The Beijing-Tianjin inter-city passenger rail line will be completed and open before August 2008 when the Beijing Olympic Games open.
The train will move passengers between the cities in just half an hour. This is 45 minutes quicker than at present. The train will travel at 200 kilometers per hour (kmp) but can reach a speed of 350 kmp.
The 115-kilometer railway is expected to cost 12.3 billion yuan (US$1.5 billion), said Ma Zhenhong, a press official with the Tianjin Municipal Communications Commission in a phone interview.
Earlier reports in the Beijing Times said the Ministry of Railways and municipal government of Tianjin had each identified 2.6 billion yuan (US$325 million) for the project while Beijing contributed its share by providing land and paying for the resettlement of residents. A company has been established to manage the project.
The construction of the passenger rail line started in July this year. The work will finish before the end of next year and the railway will be put into service before August 2008. "The rail link is an important project to serve the 2008 Beijing Olympic Games," Ma said.
The Beijing-Tianjin inter-city passenger line is also believed to be the pilot project for a massive high-speed rail network in China. This will be the country's first high-standard passenger rail service.
With a speed of 300 kilometers per hour, locomotives manufactured by Tangshan Locomotive Plant in Hebei Province, which uses Germany-based Siemens technology, will be first put into use on the Beijing-Tianjin inter-city passenger line.
Siemens and Tangshan Locomotive Plant were reported to have jointly won a bid in 2005 to manufacture 60 locomotives each with a design speed of 300 kmp for the railway ministry. Of these three will be entirely imported from Siemens and 57 will be domestically manufactured.
Siemens was also reported to have won a contract together with two other Chinese companies to provide signal, telecommunication and electricity supply systems for the high-speed railway.
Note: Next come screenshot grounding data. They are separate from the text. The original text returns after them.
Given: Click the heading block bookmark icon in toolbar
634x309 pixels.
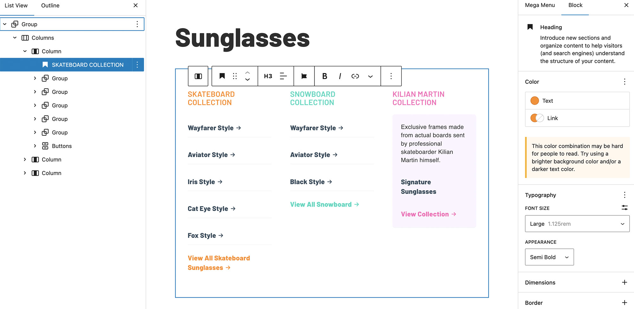Looking at the screenshot, I should point(222,76).
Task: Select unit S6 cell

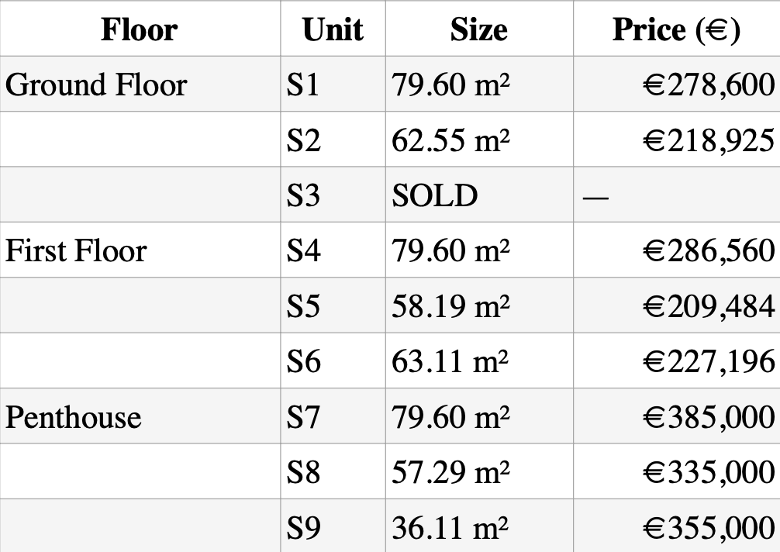Action: tap(303, 361)
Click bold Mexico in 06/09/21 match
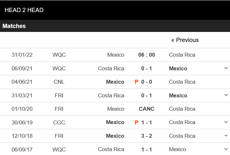 [178, 68]
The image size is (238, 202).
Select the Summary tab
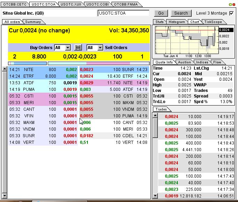point(33,22)
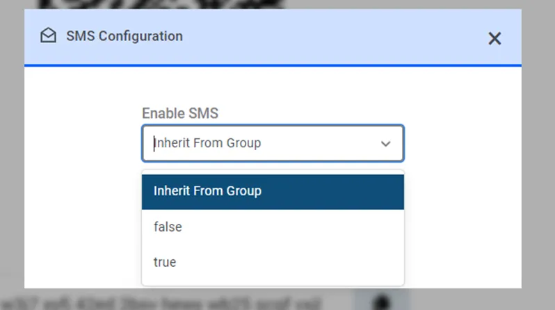Click white space right of the "false" option
This screenshot has width=555, height=310.
pos(313,227)
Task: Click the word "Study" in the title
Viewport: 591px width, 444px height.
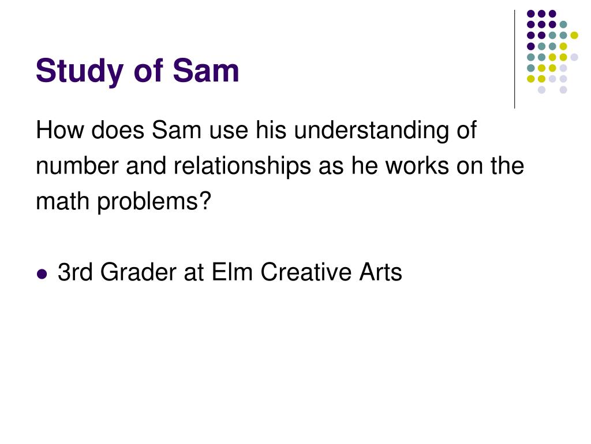Action: coord(80,72)
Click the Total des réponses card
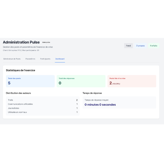The image size is (164, 164). 81,81
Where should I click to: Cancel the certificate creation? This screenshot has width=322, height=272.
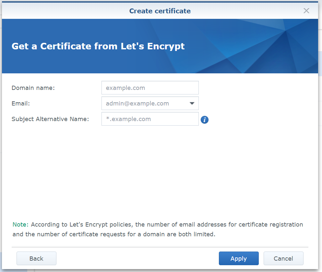(283, 258)
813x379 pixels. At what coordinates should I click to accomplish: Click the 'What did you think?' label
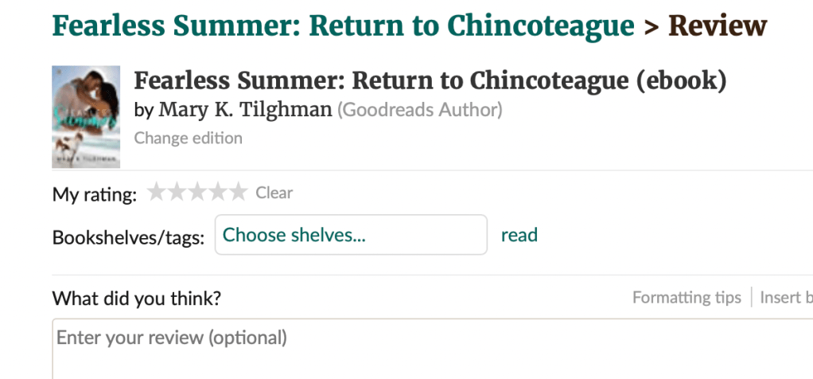pyautogui.click(x=136, y=299)
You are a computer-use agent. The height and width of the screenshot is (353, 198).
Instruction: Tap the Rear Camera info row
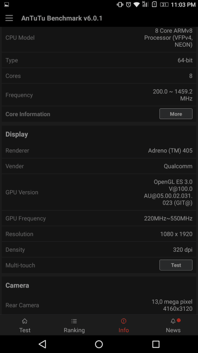[x=99, y=305]
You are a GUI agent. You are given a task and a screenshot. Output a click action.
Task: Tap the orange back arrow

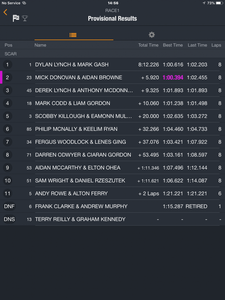(x=5, y=12)
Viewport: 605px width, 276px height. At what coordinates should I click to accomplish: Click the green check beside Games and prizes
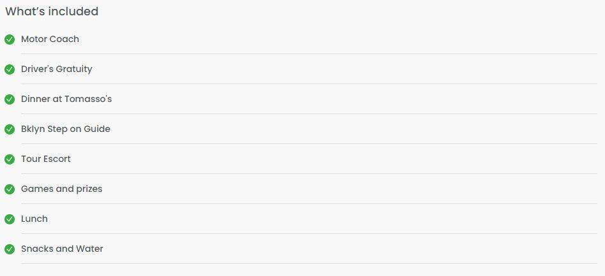tap(10, 189)
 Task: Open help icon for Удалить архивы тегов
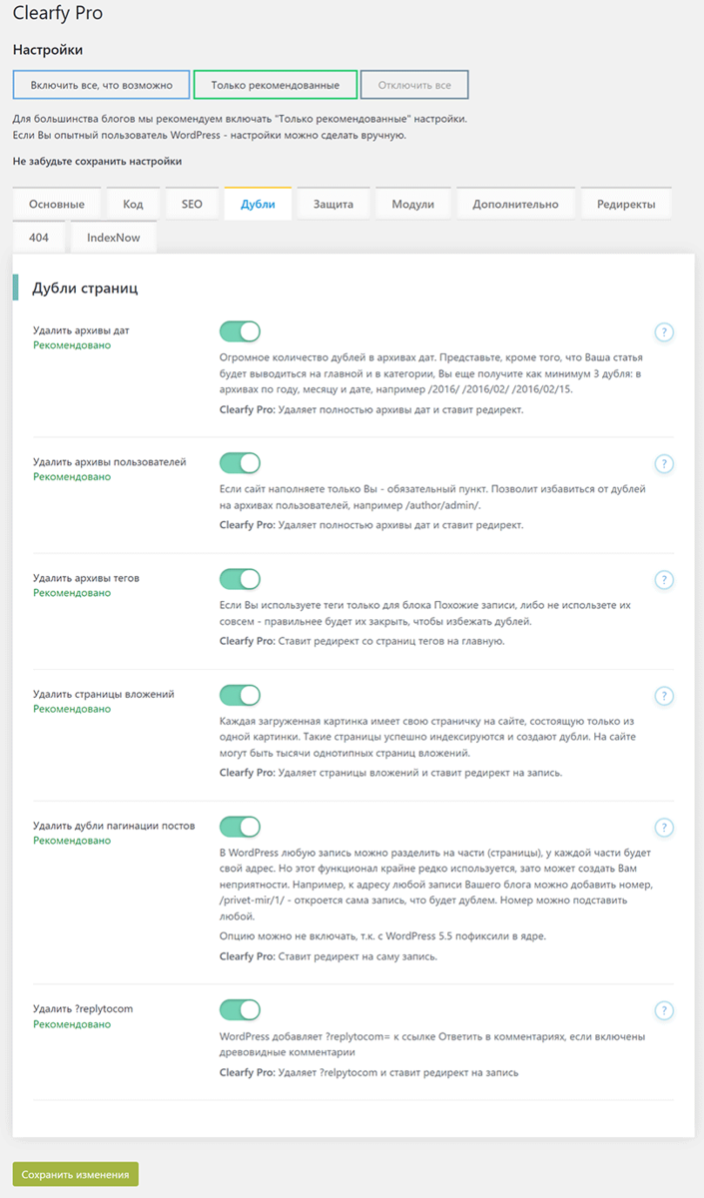(x=664, y=580)
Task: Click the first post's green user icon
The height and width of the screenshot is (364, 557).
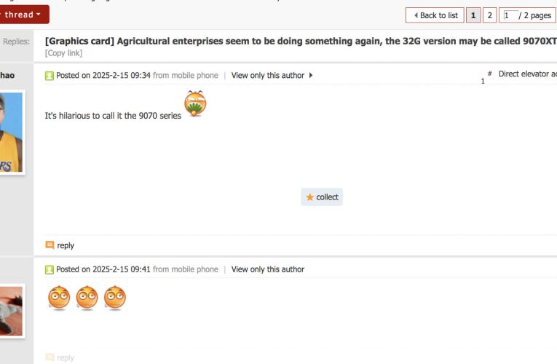Action: [x=50, y=76]
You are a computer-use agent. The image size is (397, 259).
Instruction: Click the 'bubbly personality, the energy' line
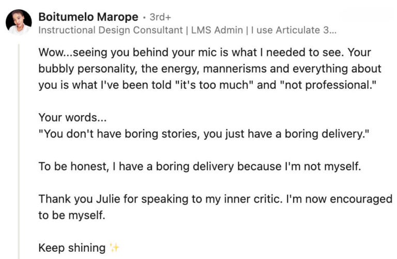click(x=210, y=69)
In order to promote economic integration of the Beijing-Tianjin-Hebei region, China plans to build a 'two-hour circle' to cover major cities in the Bohai Rim Region. A total of 710 kilometers of inter-city railway lines will be built in the region's inter-city network before 2020.
The Beijing-Tianjin inter-city passenger rail service will serve as an axis of the regional rail network to meet the soaring demand for travel between the cities.
Currently the municipalities, each with a population over 10 million, are linked by highways, expressways and rail. The present railway system is under pressure handling 25.55 million passengers annually.
The new passenger rail line is expected to handle 32 million passengers in 2008 and 54 million in 2015.
There are currently three expressways under construction that'll link the two cities.